With the launch of Intel’s latest 8th Generation Core mobile processors, the 15W Whiskey Lake U-series and the 5W Amber Lake Y-series, questions were left on the table as to the state of the Spectre and Meltdown mitigations. Intel had, previously in the year, promised that there would be hardware fixes for some of these issues in consumer hardware by the end of the year. Nothing was mentioned in our WHL/AML briefing, so we caught up with Intel to find out the situation.

There Are Some Hardware Mitigations in Whiskey Lake

The takeaway message from our discussions with Intel is that there are some hardware mitigations in the new Whiskey Lake processors. In fact, there are almost as many as the upcoming Cascade Lake enterprise parts. Intel told us that while the goal was to be transparent in general with how these mitigations were being fixed - we think Intel misread the level of interest in the specifics in advance of the Whiskey Lake launch, especially when the situation is not a simple yes/no.
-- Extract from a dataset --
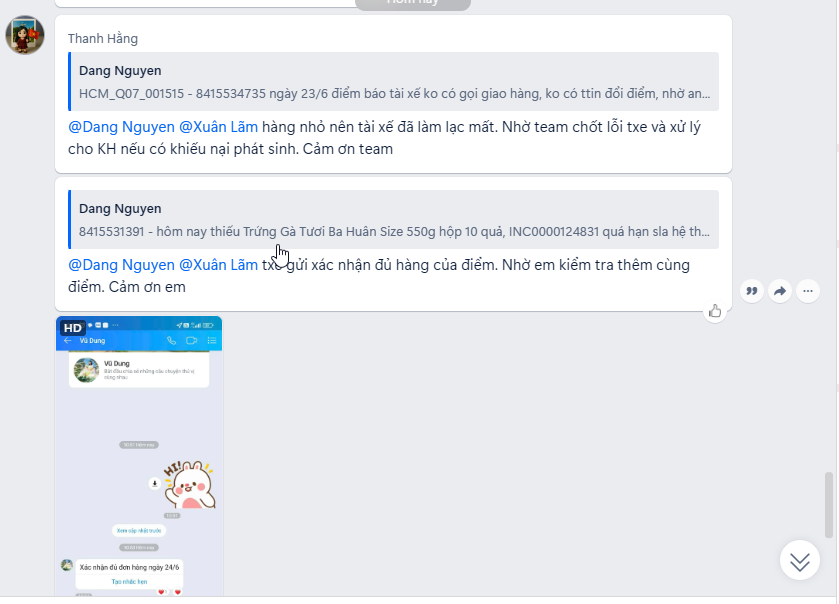Image resolution: width=839 pixels, height=604 pixels.
Task: Click the @Xuân Lãm mention in first message
Action: click(218, 127)
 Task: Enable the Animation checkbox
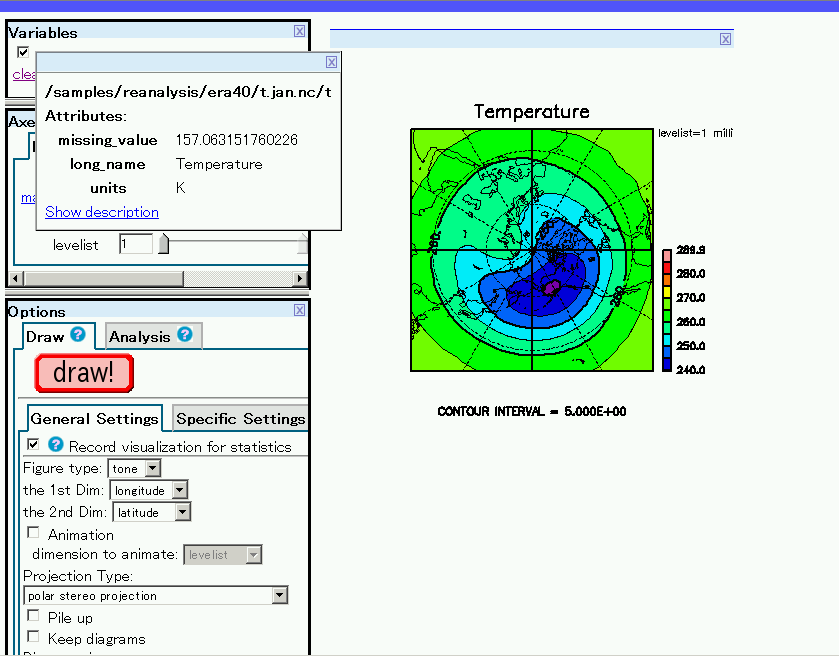pyautogui.click(x=34, y=533)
For the mitigations, here is the current status:

Spectre and Meltdown on Intel
AnandTech Cascade
Lake
Whiskey
Lake
Amber
Lake
Spectre Variant 1 Bounds Check Bypass OS/VMM OS/VMM OS/VMM
Spectre Variant 2 Branch Target Injection Hardware + OS Firmware + OS Firmware + OS
Meltdown Variant 3 Rogue Data Cache Load Hardware Hardware Firmware
Meltdown Variant 3a Rogue System Register Read Firmware Firmware Firmware
  Variant 4 Speculative Store Bypass Firmware + OS Firmware + OS Firmware + OS
  Variant 5 L1 Terminal Fault Hardware Hardware Firmware

What this means is that Whiskey Lake is a new spin of silicon compared to Kaby Lake Refresh, but is still built on that Kaby Lake microarchitecture. Intel confirmed to us that Whiskey Lake is indeed built on the 14++ process node technology, indicating a respin of silicon.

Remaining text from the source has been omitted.